*Activity*
In the records, find each line where "agent" occurs, and copy it.

[Extracted records]
------------------------------------------------------------------------

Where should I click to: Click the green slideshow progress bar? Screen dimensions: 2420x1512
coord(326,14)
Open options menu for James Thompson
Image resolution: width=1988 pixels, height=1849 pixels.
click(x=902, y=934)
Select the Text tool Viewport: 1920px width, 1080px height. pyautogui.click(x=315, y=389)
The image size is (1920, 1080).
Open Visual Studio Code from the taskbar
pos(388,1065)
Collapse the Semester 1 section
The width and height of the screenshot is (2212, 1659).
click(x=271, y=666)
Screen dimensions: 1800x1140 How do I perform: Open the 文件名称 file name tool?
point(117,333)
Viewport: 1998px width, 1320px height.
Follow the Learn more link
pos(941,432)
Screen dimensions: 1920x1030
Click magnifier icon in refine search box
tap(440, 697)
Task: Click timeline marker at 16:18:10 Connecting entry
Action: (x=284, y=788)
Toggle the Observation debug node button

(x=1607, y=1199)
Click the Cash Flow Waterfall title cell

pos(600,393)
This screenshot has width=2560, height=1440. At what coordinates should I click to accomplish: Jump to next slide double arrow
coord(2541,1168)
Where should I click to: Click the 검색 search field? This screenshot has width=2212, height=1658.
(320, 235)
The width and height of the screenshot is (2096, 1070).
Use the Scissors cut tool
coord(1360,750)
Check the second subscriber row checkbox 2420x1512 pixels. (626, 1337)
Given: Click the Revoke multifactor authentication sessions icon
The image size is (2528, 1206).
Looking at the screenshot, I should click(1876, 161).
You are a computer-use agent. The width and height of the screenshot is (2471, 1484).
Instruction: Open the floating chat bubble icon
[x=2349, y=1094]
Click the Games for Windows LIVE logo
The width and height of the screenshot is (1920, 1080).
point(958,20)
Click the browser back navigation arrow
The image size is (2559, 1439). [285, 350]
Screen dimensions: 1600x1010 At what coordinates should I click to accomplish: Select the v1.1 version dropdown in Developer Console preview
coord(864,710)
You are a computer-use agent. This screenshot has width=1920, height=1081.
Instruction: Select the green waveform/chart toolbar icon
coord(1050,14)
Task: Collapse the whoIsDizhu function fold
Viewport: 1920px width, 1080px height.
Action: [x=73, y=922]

------------------------------------------------------------------------

*Solution*
You are a computer-use agent. The width and height of the screenshot is (2471, 1484).
You are a computer-use agent. This screenshot has width=1920, height=1081.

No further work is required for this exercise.